== Material provided ==

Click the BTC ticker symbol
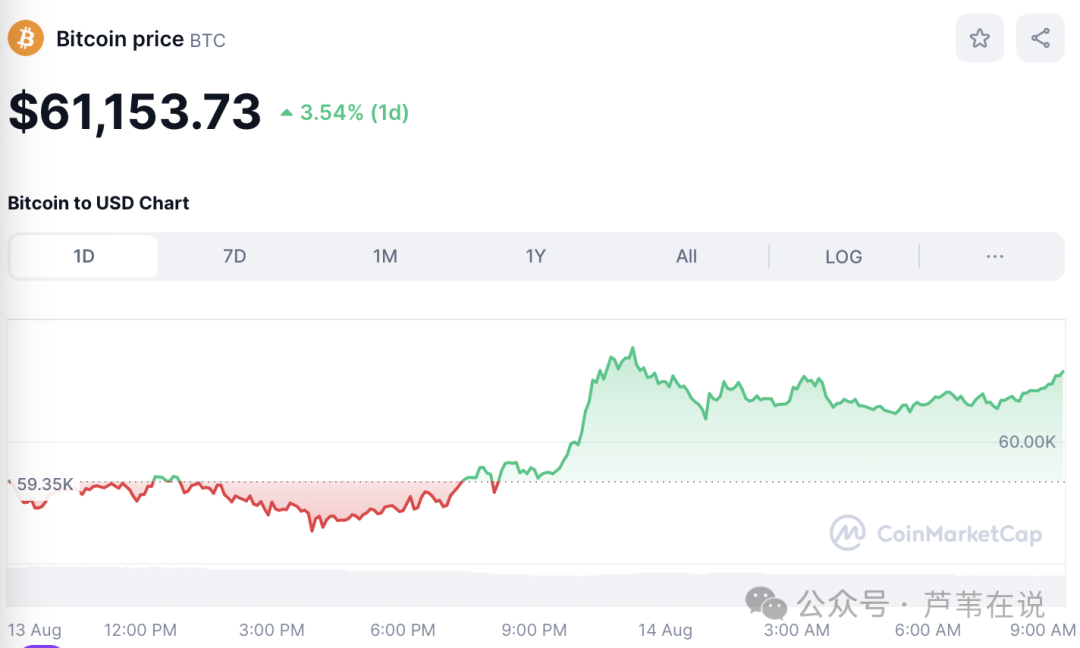click(208, 41)
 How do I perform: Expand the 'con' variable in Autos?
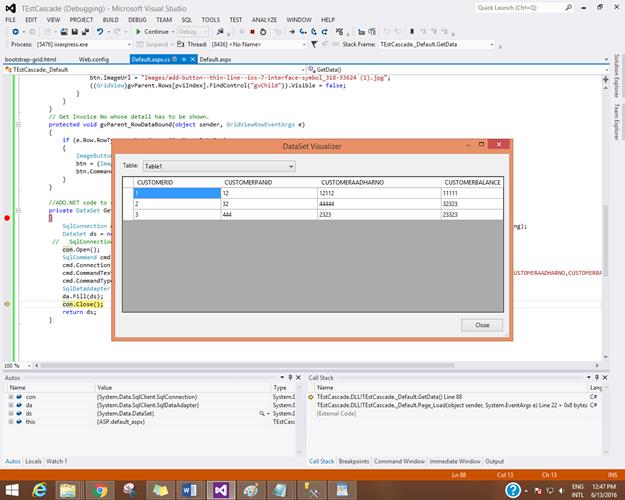click(10, 397)
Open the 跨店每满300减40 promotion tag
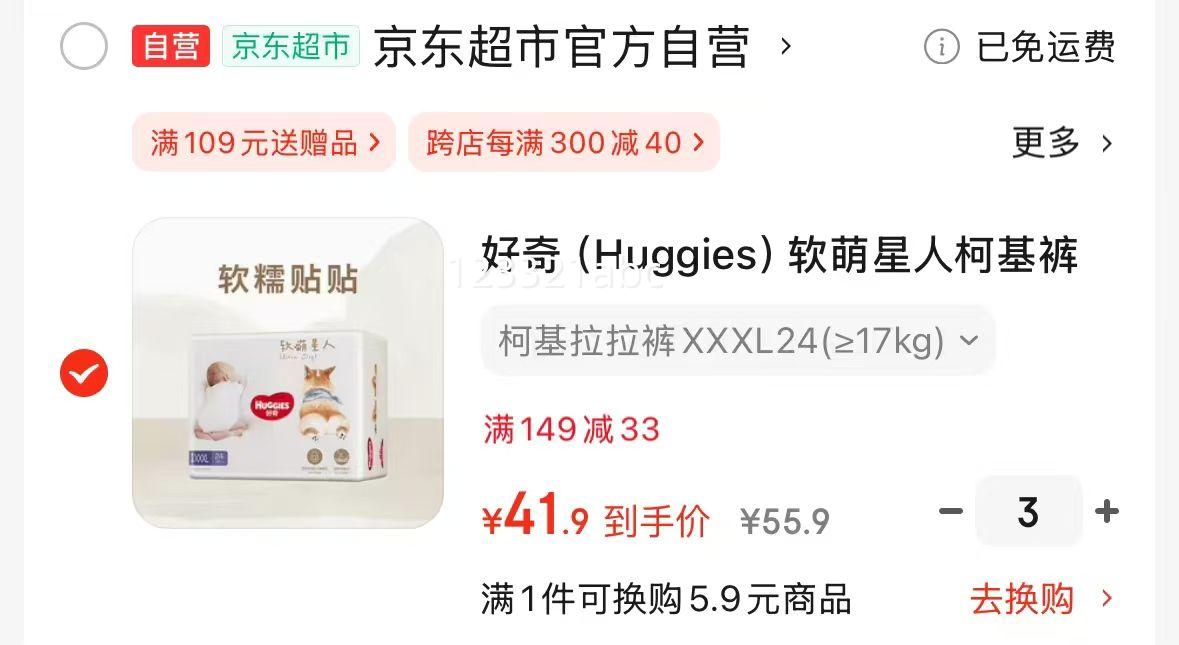1179x645 pixels. click(564, 142)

===

# Aim of the task
Please set down the whole listing above exactly and skip every picture.

# Response to this exercise
Click the BTC ticker symbol
click(208, 41)
 How do I perform: Expand the 'con' variable in Autos?
click(10, 397)
Open the 跨店每满300减40 promotion tag
1179x645 pixels. click(564, 142)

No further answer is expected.